潤滑剤を得た滑らかな指の回転。その直径を少しづつ狭めていき、膣口に狙いを定めていく。  
柔らかな土手に囲まれた粘膜の中心に薄膜の集合を見つけ、指で突いてみる。  
ひだで幾重にも飾り立てられたその門は、ノックの度に粘液をとろりと吐き出した。  
壊れ物に触れるように慎重に、指先に力をこめると『ぬるり』と侵入する。  
そのまま指の根元まで差し込むと、マリアのそこがネルの指の形をなぞるように変型していった。  
「…!入れっ…ちゃあ…」  
やがて指の形になっていた肉の壁から、大小様々のひだが起き上がってくるのを味あわされる。  
無数のそれらはネルの指をもっと奥へと招くように、根元から指先へ、根元から指先へと撫で付けてきた。  
その動きは規則的で、独立した意志を持って求めてきているように錯覚させる。  
「だぁめっ、ダメ!ぁあー!」  
マリアの内側がネルの指をぎゅうぎゅうと二度締め付けたかと思うと、一層きつい三度目の締め付けと同時に盛大に潮を吹き出す。  
同時にその腰が天を突くように持ち上がってはベッドに打ち付けるように沈んでいく。そんな動きを五・六回ほどくり返した。  
 
「怖がらないで…何度でもイっていいんだよ?」  
熱いほとばしりが止むのを待ってから、ネルはそう言ってゆっくりと指を動かした。  
指の腹でマリアの膣ひだを延ばすように、丹念に擦りながら敏感な部分を捜していく。  
具合の良さそうな部分に指が届く度に、マリアの腰が浮き上がった。  
ひだをかき分ける度に更に細かいひだがネルの爪の間に引っ掛かる気がして、自身も指先から充分に性感を得ている。  

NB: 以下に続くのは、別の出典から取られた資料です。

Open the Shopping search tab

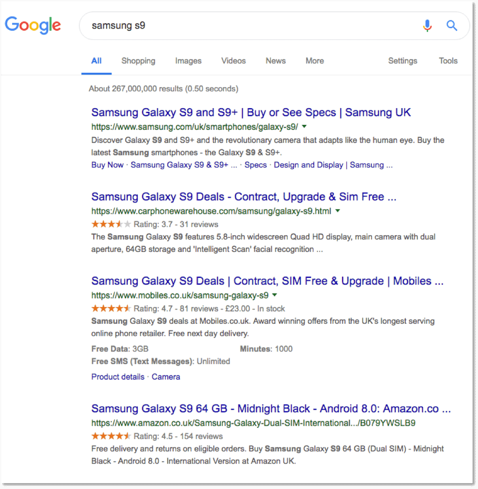[x=138, y=60]
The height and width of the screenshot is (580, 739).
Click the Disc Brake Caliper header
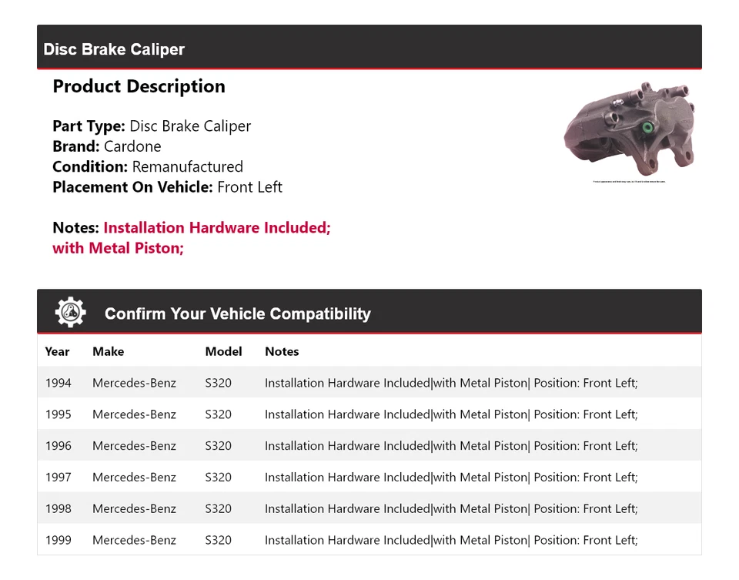[x=114, y=49]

ネルの閉じた花弁の内側では体液がせき止められ、腰を揺すれば水音がしそうなほどだ。  
不意にマリアに挿入していた指をカギ状に曲げ、彼女の内壁を腹側に押し上げるようにして刺激した。  
もちろん先ほどの探索で探った最も敏感な部分を、である。  
「いっ、いやぁーあああああ!」  
その瞬間、尻を天井まで向けそうな勢いでマリアの腰が跳ね上がったかと思うと、両足の間から一際太い水柱があがる。  
不随意的に腹筋が収縮して可愛いへそがビクンビクンとうごめくと同時に、ネルの右腕をひじまで新たな愛液で上塗りしていった。  
マリアの身体が力なく折れ、肉壷を天に向けて『まんぐり返し』の体勢になる。  
ネルはそのまま彼女の腰を左腕で捕まえると、右腕を突き立てるように構えて更にマリアの内壁を摩りあげる。  
「はんっ…ぁふ!」  
その腕のストロークごとに体液がかき出されて、マリアのへそから胸、そして顔まで濡らしていく。  
肉壷の内側でネルが指を曲げたままグルリと腕をひねると、丸まっていたマリアの背が今度は一気に伸び上がって、ベッドの上で逆立ちするような姿勢のまま幾度目かの絶頂を迎えた。